BELTSVILLE, Md., Feb. 13—Geneticist Thomas E. Devine won an Agricultural Research Service 2001 Technology Transfer award for pioneering the reintroduction of soybean as a forage crop– but with two major differences. The three new varieties he has released in the past five years–Donegal, Derry and Tyrone–are giants, more than six feet tall, and they’re the first U.S. soybean varieties bred especially for forage, using the entire plant rather than just the grain.

Soybeans were first raised for livestock forage and reached their peak in the 1920s. Then George Washington Carver and others showed that soybeans would be valuable for human food as well as industrial products. By 1964, only three percent of soybean acreage was for forage. Devine has worked hard in recent decades to change that.

ARS, the U.S. Department of Agriculture’s chief scientific research agency, will honor Devine and other scientists today at a 1 p.m. ceremony at the agency’s Henry A. Wallace Beltsville Agricultural Research Center.

Devine works in the center's Sustainable Agricultural Systems Laboratory.

He will receive a plaque and cash award for Superior Technology Transfer from Edward B. Knipling, ARS acting administrator. ARS awards the tech transfer award each year to scientists or teams of scientist who are especially successful at getting their research out into the marketplace and into the hands of users.
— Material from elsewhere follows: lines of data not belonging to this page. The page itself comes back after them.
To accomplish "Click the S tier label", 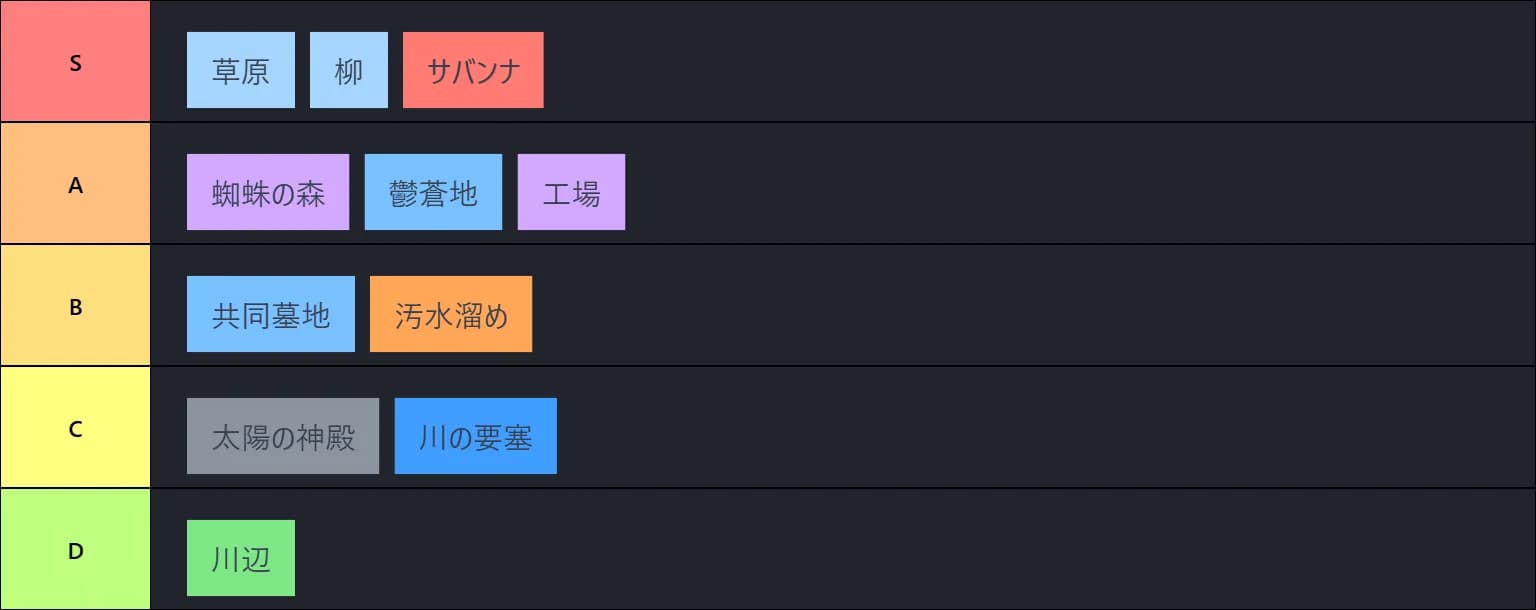I will pos(75,62).
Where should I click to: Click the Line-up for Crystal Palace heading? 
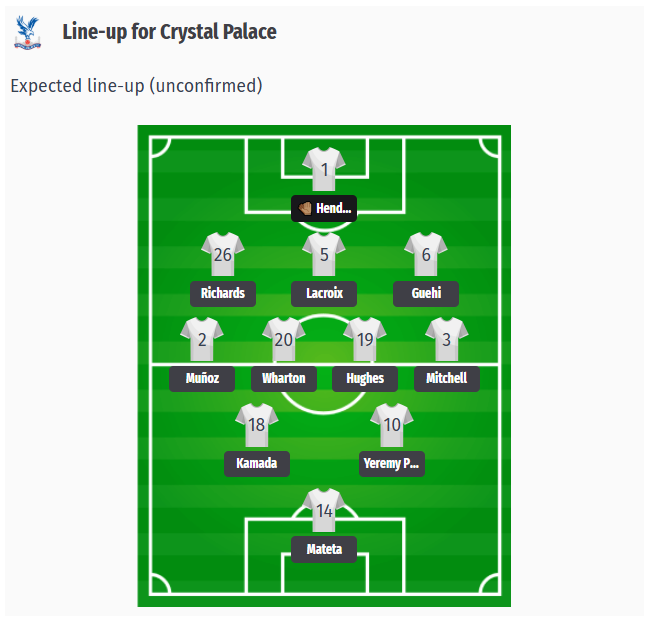click(169, 32)

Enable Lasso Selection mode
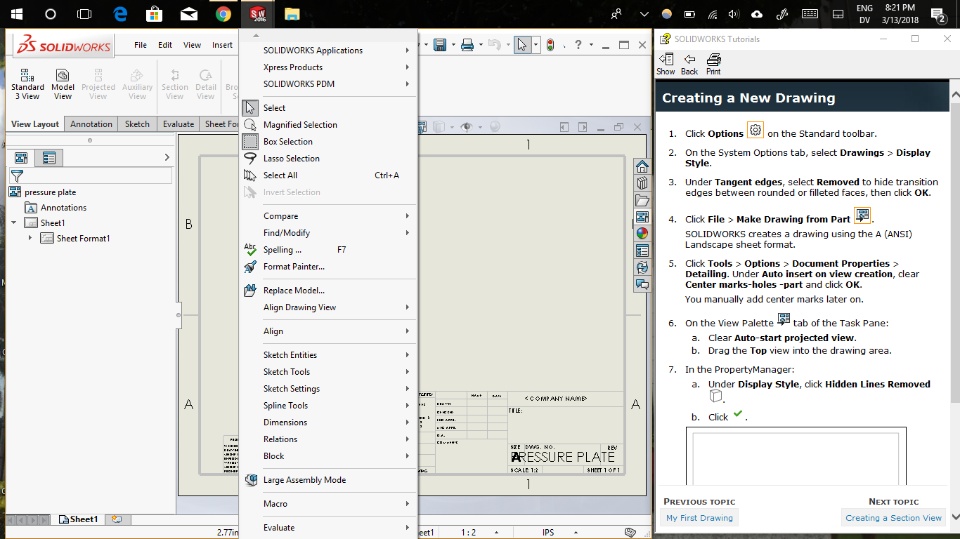[x=291, y=158]
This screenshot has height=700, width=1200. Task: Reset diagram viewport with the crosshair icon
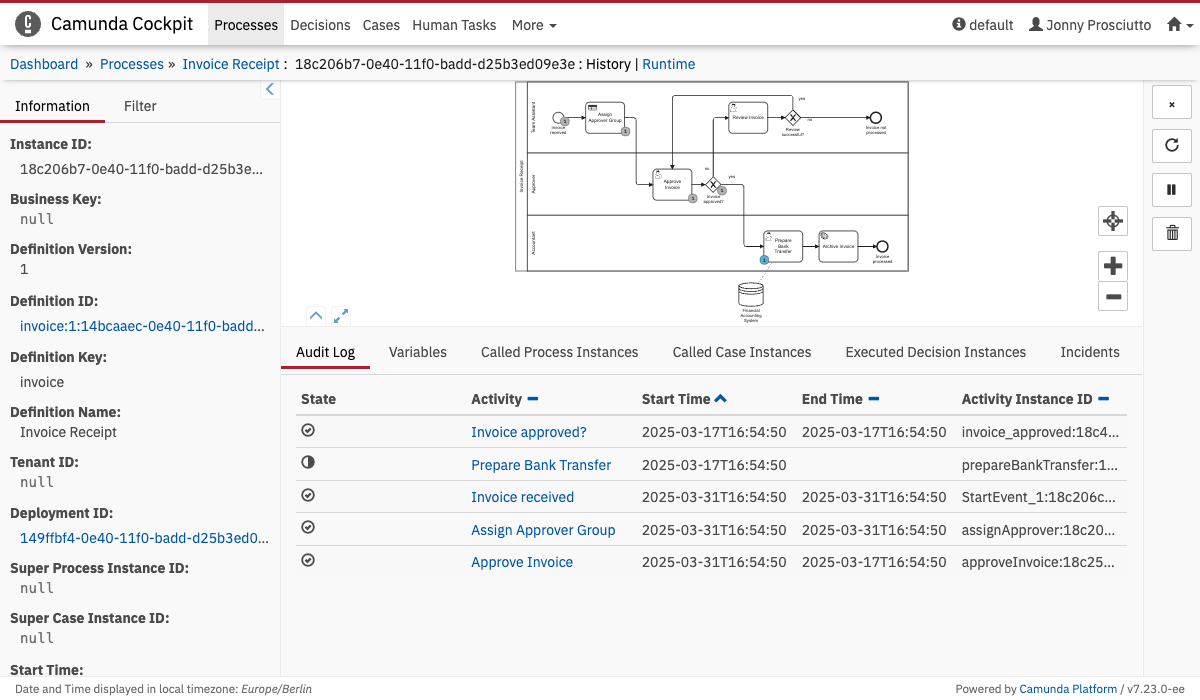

“Devine not only spent 19 years developing the varieties–with performance tests in 24 states–but he followed through, first by certifying the varieties under the Plant Variety Protection Act and then by giving technical guidance to the three seed companies that licensed the rights to market them,” Knipling said. “He also devoted time to publicizing the varieties in the farm press and communicating with farmers, industry and extension personnel.”

The new varieties are so popular that it was hard to meet demand in the early days of seed production, but seed production was expanded to meet demand. As an example of their popularity, Donegal has been planted alone or in seed mixtures on 15,000 to 20,000 acres of cropland in 2001. And Derry is being grown from Pennsylvania to California, showing a wide range of adaptability. There has also been international interest in all three varieties.

Devine received ARS Certificates of Merit for his research in 1997 and 1998.